People
Pedro deAlba
Ph.D. University of California at Berkeley, 1975
- Professor of Civil Engineering
Research Areas
Earthquake engineering, foundation design, soil mechanics
Research Emphasis
When a sand which is saturated is shaken by earthquake loads, it "liquefies" which means that it temporarily loses a large proportion of its strength. Earthquakes can produce high-velocity liquefaction flow slides in slopes of saturated sandy soils; they can occur in both constructed embankments such as earth dams and in natural slopes. Such slides have produced a great deal of damage during earthquakes and, more importantly, considerable loss of life. For example, over 600 people died when their neighborhoods were buried by landslides during the 2001 earthquake in El Salvador. Professor Tom Ballestero (CiE) and I are trying to model liquefied sand as a viscous fluid by measuring the behavior of spheres and plates falling through liquefied sand in the lab. If we can model liquefied sands in this way, it should be possible to predict how these sands will behave after they liquefy, and how far they will 'run out' during sliding. These studies are relevant to ocean engineering, because earthquake- induced flow slides (also known as ‘turbidity currents’) occur offshore, for example the flow slide produced by the 1929 Grand Banks earthquake, which in turn produced a tsunami causing 27 fatalities and extensive damage in Newfoundland.

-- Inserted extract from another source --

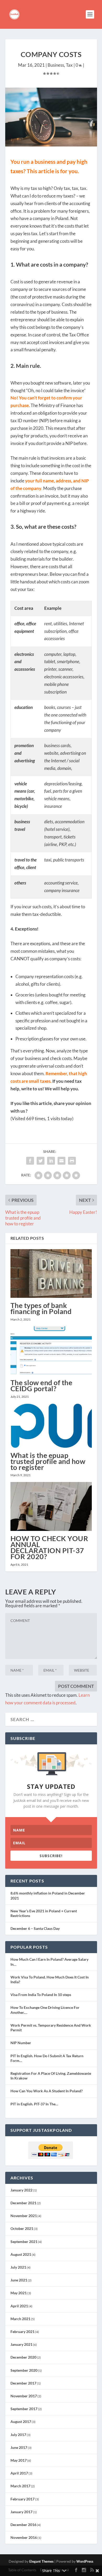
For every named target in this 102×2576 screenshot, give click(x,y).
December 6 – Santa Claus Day (35, 1928)
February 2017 (22, 2499)
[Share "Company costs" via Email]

I am also interested in earthquake effects on port facilities. From a civil engineering viewpoint, wharves are really complicated structures, quite top-heavy because of large cranes, and usually supported on piles through very weak liquefiable soils. Earthquake impact studies for West Coast ports show that a large part of the economic losses will come from damage to cargo-handling structures, but it’s currently hard to predict how they will behave during earthquakes. We need more information from model and field studies to improve our analysis tools.